Work to complete:
Below are the records. List every line holding the word "Select".

─── Data shown

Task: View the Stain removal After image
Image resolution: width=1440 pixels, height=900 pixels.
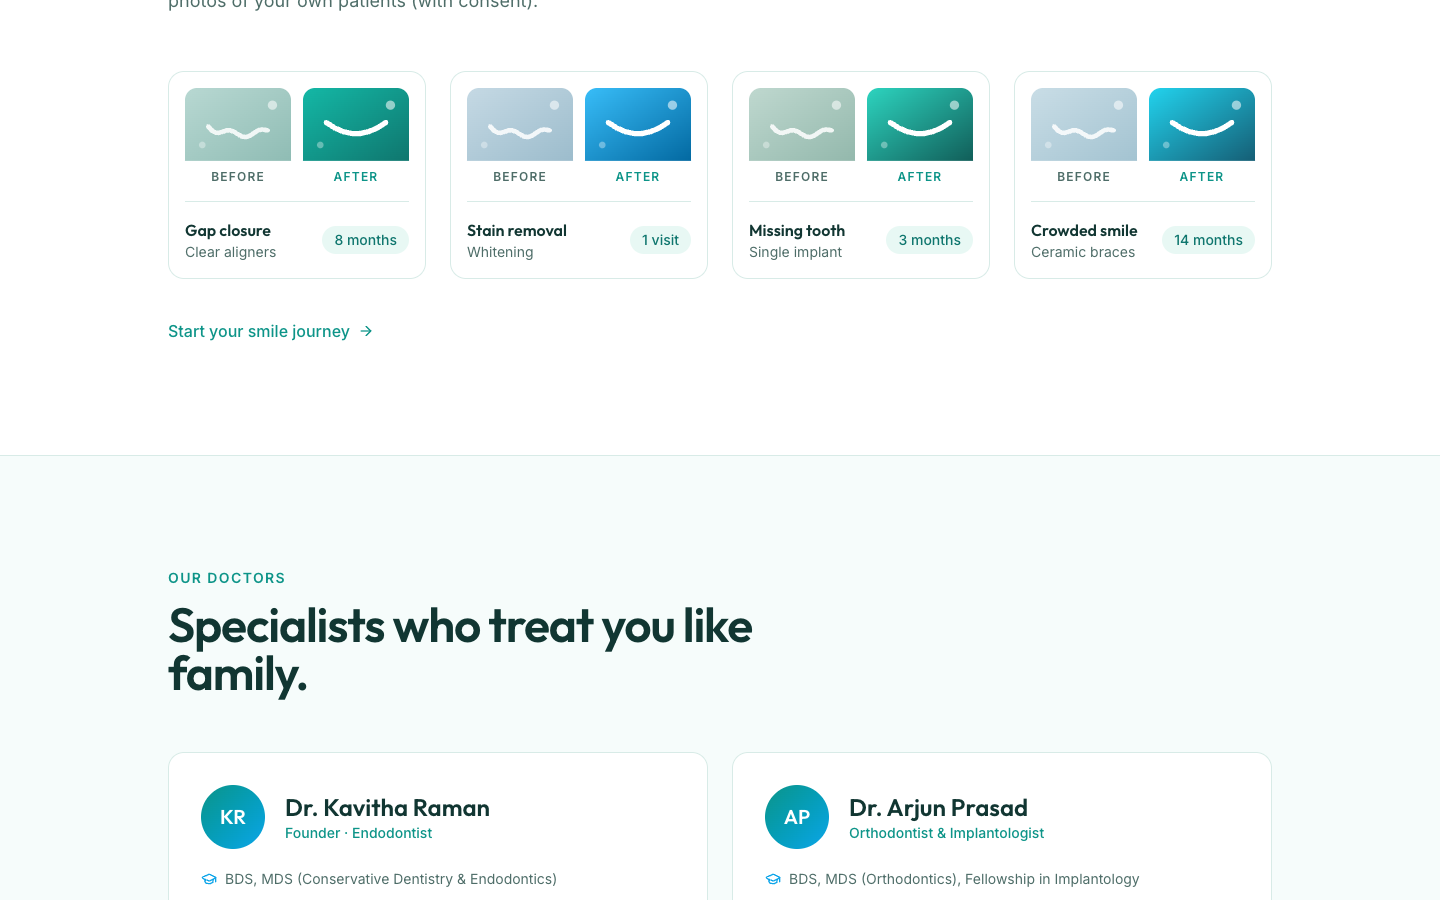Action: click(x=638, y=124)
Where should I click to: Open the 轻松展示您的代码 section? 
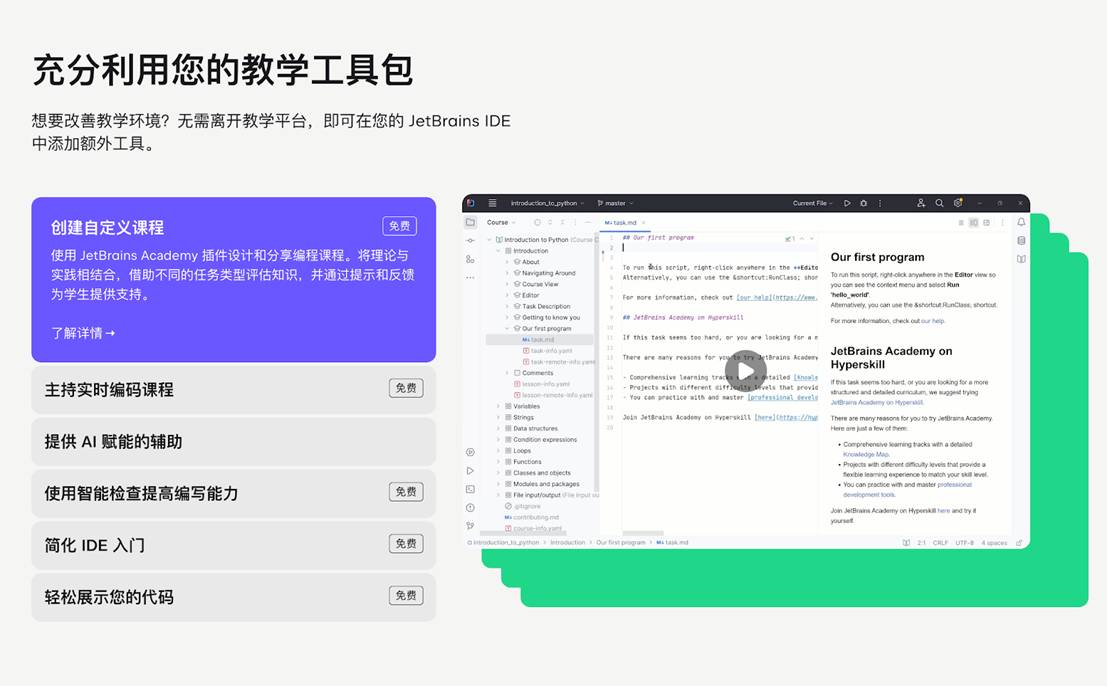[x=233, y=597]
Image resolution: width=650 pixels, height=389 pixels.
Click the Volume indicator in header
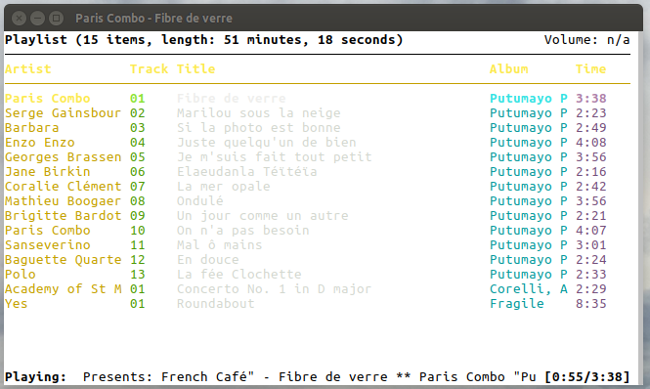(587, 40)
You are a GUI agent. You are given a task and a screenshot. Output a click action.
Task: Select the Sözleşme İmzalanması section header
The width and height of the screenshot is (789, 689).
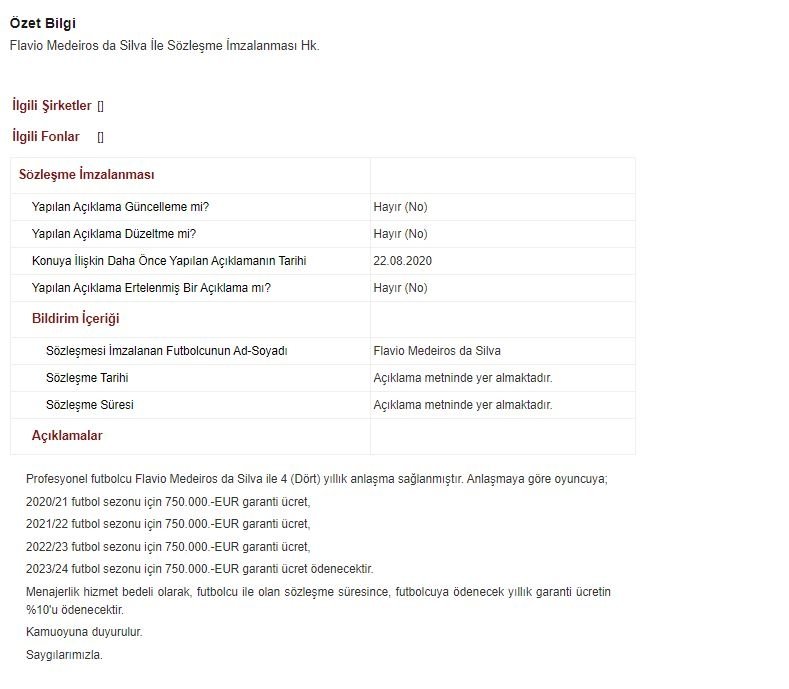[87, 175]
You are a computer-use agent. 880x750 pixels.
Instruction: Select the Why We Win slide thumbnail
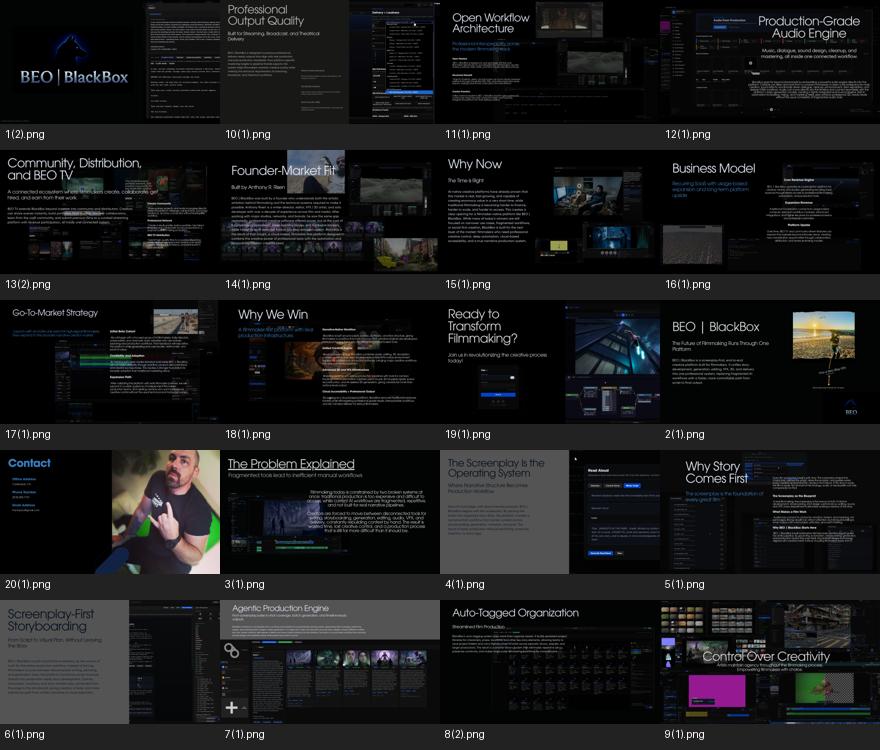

──────

Exercise result:
Task: Select the Sözleşme İmzalanması section header
Instruction: Select the Why We Win slide thumbnail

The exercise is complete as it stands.